Par Robert Amlung, directeur de la stratégie numérique de la chaîne publique allemande ZDF
- 14 août : le directeur du Stern doit rendre les clés.
- 22 août : le directeur du Spiegel est dans le collimateur des propriétaires du journal. Il reste – en sursis.
- 26 août : le directeur du Focus est remplacé.
Ce mois d’août en Allemagne est frais et pluvieux. Mais dans les grands hebdomadaires, il est chaud, et surtout très orageux.
La classe médiatique allemande est stupéfaite : que se passe-t-il ?
A première vue, le recul des chiffres de la distribution est évoqué. Le Stern a perdu 11% de son tirage en trois ans, le Spiegel 8% et Focus 14%. La tendance est claire, et elle est négative. Et, comme partout en Europe, les recettes de la publicité reculent aussi, fortement. Les perspectives économiques sont perturbées dans les grands groupes de presse allemands.
Que faire ? Le reflexe, comme en France, est de remplacer le chef quand les temps deviennent difficiles. On attend donc le nouveau chef, ses projets, son style, ses méthodes.
Pure illusion ! Les problèmes de la presse, des médias, du journalisme dépassent de beaucoup une seule personne, fut-ce un grand boss ! C’est désormais évident.

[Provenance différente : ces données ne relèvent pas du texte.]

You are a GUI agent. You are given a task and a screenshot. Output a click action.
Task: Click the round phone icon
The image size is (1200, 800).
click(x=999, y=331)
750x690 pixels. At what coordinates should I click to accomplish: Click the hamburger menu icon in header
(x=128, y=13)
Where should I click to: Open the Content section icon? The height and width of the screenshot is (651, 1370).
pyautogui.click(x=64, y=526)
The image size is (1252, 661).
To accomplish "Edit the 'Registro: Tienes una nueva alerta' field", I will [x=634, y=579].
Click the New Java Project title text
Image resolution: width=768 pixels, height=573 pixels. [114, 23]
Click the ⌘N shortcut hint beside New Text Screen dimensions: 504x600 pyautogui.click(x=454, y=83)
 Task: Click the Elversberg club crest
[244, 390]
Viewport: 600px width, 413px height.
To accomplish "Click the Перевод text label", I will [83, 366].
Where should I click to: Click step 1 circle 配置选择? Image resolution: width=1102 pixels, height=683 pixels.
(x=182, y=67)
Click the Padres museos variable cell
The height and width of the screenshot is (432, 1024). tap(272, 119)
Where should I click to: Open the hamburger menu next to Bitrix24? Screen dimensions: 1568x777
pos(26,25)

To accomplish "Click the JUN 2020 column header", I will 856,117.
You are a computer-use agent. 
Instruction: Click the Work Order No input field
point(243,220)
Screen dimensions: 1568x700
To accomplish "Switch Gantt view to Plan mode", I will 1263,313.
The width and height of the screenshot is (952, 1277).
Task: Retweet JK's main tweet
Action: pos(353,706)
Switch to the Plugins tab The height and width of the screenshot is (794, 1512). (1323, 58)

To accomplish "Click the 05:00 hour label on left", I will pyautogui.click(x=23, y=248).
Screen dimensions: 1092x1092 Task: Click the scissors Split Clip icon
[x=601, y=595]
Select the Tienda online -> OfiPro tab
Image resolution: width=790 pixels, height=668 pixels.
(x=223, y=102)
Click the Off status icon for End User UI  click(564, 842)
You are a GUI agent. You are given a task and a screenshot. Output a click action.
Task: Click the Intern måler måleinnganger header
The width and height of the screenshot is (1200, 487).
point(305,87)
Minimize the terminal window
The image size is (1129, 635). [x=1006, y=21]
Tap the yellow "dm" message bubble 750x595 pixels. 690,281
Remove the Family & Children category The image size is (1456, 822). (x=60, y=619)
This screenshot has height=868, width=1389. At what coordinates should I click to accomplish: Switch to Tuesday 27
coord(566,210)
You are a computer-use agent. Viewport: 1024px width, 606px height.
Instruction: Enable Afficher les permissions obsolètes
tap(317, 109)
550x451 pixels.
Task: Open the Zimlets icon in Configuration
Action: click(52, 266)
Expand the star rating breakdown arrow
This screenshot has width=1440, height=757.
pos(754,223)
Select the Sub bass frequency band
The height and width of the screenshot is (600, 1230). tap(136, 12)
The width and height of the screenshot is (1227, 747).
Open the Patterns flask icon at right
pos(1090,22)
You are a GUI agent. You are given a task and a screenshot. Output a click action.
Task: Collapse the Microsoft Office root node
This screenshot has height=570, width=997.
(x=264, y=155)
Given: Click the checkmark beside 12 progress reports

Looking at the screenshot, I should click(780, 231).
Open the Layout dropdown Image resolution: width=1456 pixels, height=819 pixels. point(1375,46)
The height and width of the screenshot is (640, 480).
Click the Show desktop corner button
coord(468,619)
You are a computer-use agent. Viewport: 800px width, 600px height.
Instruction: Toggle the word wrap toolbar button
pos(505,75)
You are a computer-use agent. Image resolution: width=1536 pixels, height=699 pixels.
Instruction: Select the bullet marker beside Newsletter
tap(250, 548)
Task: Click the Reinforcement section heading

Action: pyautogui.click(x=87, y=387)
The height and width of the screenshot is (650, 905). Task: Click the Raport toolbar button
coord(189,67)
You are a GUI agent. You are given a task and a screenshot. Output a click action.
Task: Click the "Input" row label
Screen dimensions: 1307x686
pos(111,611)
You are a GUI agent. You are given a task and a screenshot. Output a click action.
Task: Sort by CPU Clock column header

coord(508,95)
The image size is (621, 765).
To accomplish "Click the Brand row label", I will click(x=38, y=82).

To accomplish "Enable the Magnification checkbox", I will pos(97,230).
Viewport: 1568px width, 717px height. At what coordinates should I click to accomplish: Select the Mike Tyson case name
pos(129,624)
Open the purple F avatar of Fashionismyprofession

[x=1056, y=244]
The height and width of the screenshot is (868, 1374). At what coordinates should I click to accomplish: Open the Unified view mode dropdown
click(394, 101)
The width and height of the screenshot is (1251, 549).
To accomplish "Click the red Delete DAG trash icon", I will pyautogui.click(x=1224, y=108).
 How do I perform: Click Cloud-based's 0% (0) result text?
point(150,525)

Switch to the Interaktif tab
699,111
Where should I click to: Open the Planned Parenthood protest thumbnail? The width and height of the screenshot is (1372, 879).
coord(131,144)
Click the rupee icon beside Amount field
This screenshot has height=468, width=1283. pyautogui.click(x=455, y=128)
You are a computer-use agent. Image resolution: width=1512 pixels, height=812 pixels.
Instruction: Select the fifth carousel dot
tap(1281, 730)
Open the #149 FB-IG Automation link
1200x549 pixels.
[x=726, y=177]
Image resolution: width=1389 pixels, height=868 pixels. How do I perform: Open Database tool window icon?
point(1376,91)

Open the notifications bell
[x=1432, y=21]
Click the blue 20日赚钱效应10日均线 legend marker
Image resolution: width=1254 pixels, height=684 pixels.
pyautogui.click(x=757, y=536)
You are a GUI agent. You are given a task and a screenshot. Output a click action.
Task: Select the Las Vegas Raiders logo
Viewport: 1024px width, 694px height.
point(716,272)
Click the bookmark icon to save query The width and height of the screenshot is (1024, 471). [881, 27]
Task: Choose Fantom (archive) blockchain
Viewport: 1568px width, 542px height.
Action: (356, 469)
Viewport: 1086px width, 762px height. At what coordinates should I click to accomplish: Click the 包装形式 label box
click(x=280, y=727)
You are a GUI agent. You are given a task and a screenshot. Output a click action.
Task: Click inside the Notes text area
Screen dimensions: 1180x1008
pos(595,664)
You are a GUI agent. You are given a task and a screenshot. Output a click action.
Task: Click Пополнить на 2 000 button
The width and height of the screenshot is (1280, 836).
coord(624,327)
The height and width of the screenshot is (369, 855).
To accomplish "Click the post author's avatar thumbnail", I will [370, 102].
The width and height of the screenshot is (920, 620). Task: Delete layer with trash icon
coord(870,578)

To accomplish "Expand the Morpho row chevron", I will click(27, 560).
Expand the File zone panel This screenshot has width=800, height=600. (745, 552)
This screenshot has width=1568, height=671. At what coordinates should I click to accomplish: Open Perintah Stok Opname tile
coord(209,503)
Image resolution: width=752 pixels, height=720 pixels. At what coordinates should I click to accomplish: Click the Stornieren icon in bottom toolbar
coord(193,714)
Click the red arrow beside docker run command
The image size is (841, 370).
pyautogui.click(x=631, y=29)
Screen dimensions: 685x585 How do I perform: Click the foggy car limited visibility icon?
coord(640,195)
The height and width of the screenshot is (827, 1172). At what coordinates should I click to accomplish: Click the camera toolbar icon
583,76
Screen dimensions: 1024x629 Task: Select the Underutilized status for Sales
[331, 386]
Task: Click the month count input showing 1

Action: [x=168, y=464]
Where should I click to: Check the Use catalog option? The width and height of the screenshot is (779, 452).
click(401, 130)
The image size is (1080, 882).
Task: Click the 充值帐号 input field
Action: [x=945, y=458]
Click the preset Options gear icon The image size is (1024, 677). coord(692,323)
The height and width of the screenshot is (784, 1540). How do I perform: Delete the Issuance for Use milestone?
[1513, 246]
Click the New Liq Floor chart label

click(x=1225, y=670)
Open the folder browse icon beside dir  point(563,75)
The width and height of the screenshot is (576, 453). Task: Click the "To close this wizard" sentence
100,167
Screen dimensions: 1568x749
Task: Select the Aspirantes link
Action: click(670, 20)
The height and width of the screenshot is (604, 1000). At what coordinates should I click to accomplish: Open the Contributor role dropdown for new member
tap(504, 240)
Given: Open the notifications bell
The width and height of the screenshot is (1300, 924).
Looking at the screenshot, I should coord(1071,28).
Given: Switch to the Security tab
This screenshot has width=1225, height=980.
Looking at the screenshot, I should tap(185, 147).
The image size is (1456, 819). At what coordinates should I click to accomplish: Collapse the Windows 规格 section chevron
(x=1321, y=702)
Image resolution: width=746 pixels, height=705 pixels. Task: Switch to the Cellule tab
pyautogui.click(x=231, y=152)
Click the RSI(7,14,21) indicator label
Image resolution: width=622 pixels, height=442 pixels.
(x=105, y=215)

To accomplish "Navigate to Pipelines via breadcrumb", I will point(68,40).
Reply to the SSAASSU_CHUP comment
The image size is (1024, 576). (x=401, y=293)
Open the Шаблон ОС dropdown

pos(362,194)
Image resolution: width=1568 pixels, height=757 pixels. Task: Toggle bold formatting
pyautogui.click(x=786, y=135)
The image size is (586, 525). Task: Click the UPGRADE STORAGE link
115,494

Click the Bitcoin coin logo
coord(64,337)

Est-ce vraiment une crise ?
Regardez le Spiegel. La maison est divisée. D’un côté, les journalistes du journal papier, de l’autre, ceux du site web, Spiegel Online. Les uns copropriétaires de l’entreprise, les autres mal payés. Les uns gardiens d’une vénérable institution, les autres innovateurs insolites et provocants. Les deux parties, où règnent de forts égos, se détestent et ne veulent pas se comprendre.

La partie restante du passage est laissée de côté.